Este último cenário – o da votação das duas lista para a Câmara Municipal – é tão ridículo que não pode mesmo ser verdadeiro. Se fosse nunca o PS da Maia atingiu tamanho grau de fragmentação interna e nunca ficou tão claro que para algumas pessoas – para além da prosápia discursiva – o que interessa é serem eleitas. Eleitas para qualquer coisas, mas eleitas.


E enquanto isto se passa…o BE cresce e cresce.

Mas minha opinião se o Partido Socialista não está apostado seriamente em conquistar a Câmara Municipal da Maia e a Assembleia Municipal da Maia, caso contrário deveria ter procedido da seguinte forma:

2008

A Comissão Política Concelhia deveria ter nomeado uma Comissão Interna para a elaboração do Programa Eleitoral;

Esse Programa Eleitoral deveria ter sido discutido, reunindo o maior número possível de militantes, filiados e simpatizantes;

O Programa Eleitoral deveria ter sido aprovado em Plenário Concelhio.

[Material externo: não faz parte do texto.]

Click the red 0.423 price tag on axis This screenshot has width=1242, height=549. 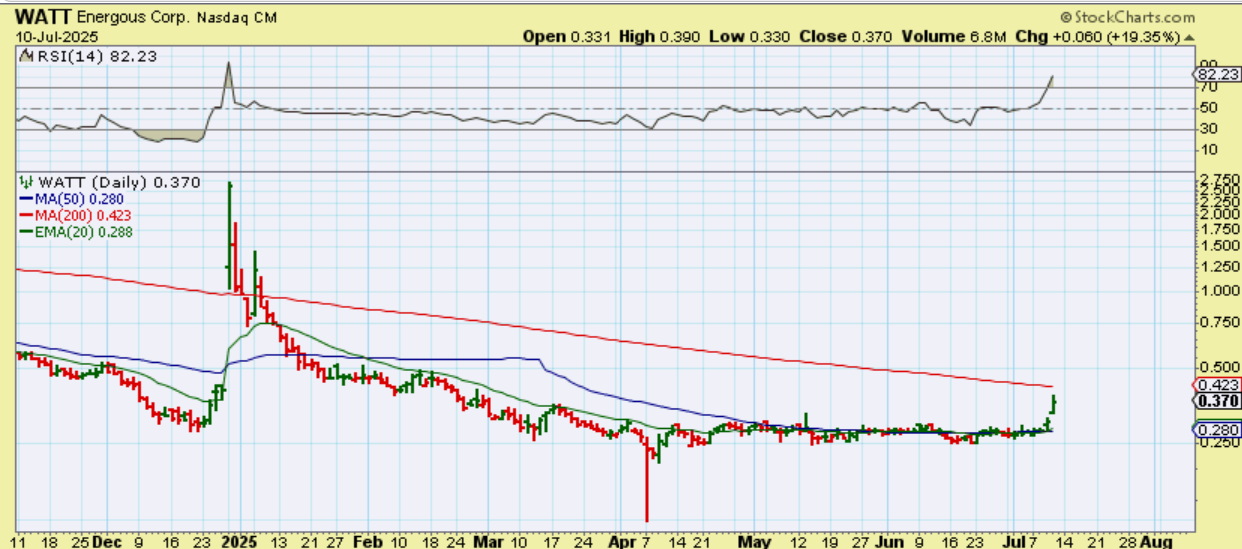coord(1217,385)
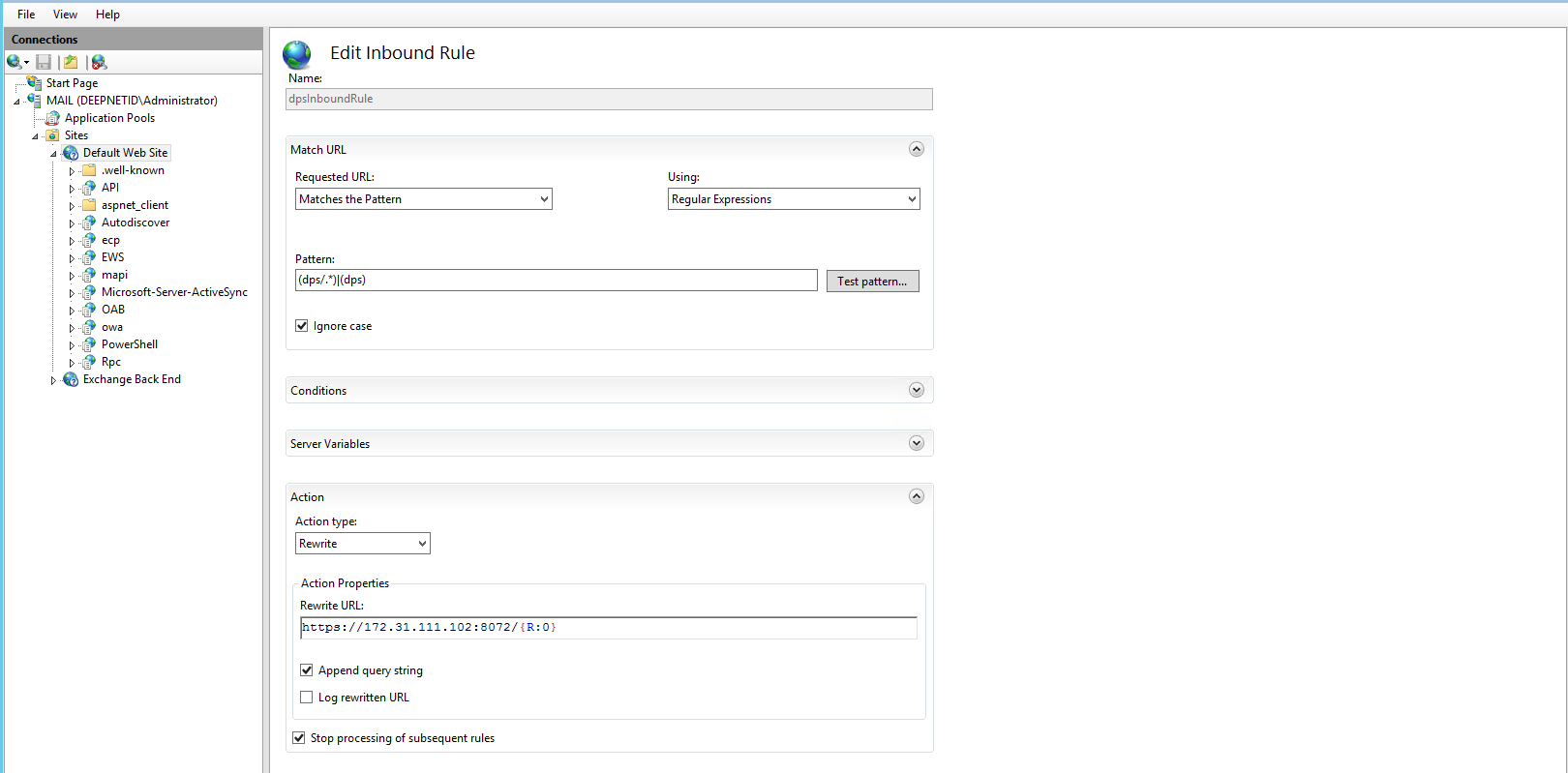Select the Application Pools node icon
This screenshot has height=773, width=1568.
click(x=53, y=118)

A Comissão Política Concelhia deveria ter definido o perfil dos candidatos a Presidente da Câmara e a Presidente da Assembleia Municipal, tendo em conta o Programa Eleitoral aprovado;

2009

Janeiro -A Comissão Politica Concelhia deveria ter procedido à procura dos candidatos a ambos os cargos que melhor correspondessem ao perfil seleccionado;

Fevereiro – A Comissão Política deveria ter deliberado internamente os dois nomes a propor ao Plenário;

Março – O Plenário deveria ter aprovado os dois candidatos e mandato ambos para, em conjunto com a Comissão Política, escolherem os restantes membros das respectivas equipas;

Maio – As listas candidatas à Câmara Municipal e à Assembleia Municipal deveriam ser aprovadas pela Comissão Política

Junho – O Plenário deveria aprovar as listas

Em Julho de 2009 o PS da Maia:

Não tem um Programa Eleitoral;

Tem um candidato à Câmara Municipal escolhido e contestado;

Não tem escolhidos nem o cabeça de lista à Assembleia Municipal nem os restantes membros que integram as duas listas.

Conclusão óbvia: o PS da Maia não está apostado seriamente em conquistar nem a Câmara Municipal da Maia nem a Assembleia Municipal da Maia. Até pode querer, mas não pode nem merece. Não pode porque não trabalhou responsavelmente nesse sentido nem merece porque não fez política de forma séria.